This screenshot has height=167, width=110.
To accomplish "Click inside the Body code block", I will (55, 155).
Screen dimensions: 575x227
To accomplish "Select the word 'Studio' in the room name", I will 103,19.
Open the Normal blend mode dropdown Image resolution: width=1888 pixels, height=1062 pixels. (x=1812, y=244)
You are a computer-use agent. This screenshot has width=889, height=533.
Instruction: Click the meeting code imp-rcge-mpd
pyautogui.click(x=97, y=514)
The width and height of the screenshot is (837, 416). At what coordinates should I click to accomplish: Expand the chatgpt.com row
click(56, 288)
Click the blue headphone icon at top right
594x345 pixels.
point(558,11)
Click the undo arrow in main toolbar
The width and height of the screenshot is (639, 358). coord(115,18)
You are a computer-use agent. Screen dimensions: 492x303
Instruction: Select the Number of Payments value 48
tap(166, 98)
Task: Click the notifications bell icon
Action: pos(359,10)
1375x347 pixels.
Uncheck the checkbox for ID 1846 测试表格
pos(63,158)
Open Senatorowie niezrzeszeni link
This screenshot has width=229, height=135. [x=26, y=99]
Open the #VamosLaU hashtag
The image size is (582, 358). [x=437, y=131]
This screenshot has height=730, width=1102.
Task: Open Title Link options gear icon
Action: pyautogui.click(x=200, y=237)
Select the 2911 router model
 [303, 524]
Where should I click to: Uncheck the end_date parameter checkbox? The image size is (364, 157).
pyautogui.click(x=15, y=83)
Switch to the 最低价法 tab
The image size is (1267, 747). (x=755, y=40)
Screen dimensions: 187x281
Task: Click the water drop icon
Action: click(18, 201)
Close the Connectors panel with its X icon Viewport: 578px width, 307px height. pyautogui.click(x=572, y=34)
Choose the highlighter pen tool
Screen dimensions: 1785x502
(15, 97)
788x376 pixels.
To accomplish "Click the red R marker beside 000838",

__________________________________________________

• Problem statement:
Reproduce each of the rows above verbatim, keeping their order.

• Solved exercise:
This screenshot has height=167, width=110.
To accomplish "Click inside the Body code block", I will (55, 155).
Screen dimensions: 575x227
To accomplish "Select the word 'Studio' in the room name", I will 103,19.
Open the Normal blend mode dropdown Image resolution: width=1888 pixels, height=1062 pixels. (x=1812, y=244)
You are a computer-use agent. This screenshot has width=889, height=533.
Instruction: Click the meeting code imp-rcge-mpd
pyautogui.click(x=97, y=514)
The width and height of the screenshot is (837, 416). At what coordinates should I click to accomplish: Expand the chatgpt.com row
click(56, 288)
Click the blue headphone icon at top right
594x345 pixels.
point(558,11)
Click the undo arrow in main toolbar
The width and height of the screenshot is (639, 358). coord(115,18)
You are a computer-use agent. Screen dimensions: 492x303
Instruction: Select the Number of Payments value 48
tap(166, 98)
Task: Click the notifications bell icon
Action: pos(359,10)
1375x347 pixels.
Uncheck the checkbox for ID 1846 测试表格
pos(63,158)
Open Senatorowie niezrzeszeni link
This screenshot has width=229, height=135. [x=26, y=99]
Open the #VamosLaU hashtag
The image size is (582, 358). [x=437, y=131]
This screenshot has height=730, width=1102.
Task: Open Title Link options gear icon
Action: pyautogui.click(x=200, y=237)
Select the 2911 router model
 [303, 524]
Where should I click to: Uncheck the end_date parameter checkbox? The image size is (364, 157).
pyautogui.click(x=15, y=83)
Switch to the 最低价法 tab
The image size is (1267, 747). (x=755, y=40)
Screen dimensions: 187x281
Task: Click the water drop icon
Action: click(18, 201)
Close the Connectors panel with its X icon Viewport: 578px width, 307px height. pyautogui.click(x=572, y=34)
Choose the highlighter pen tool
Screen dimensions: 1785x502
(15, 97)
788x376 pixels.
To accomplish "Click the red R marker beside 000838",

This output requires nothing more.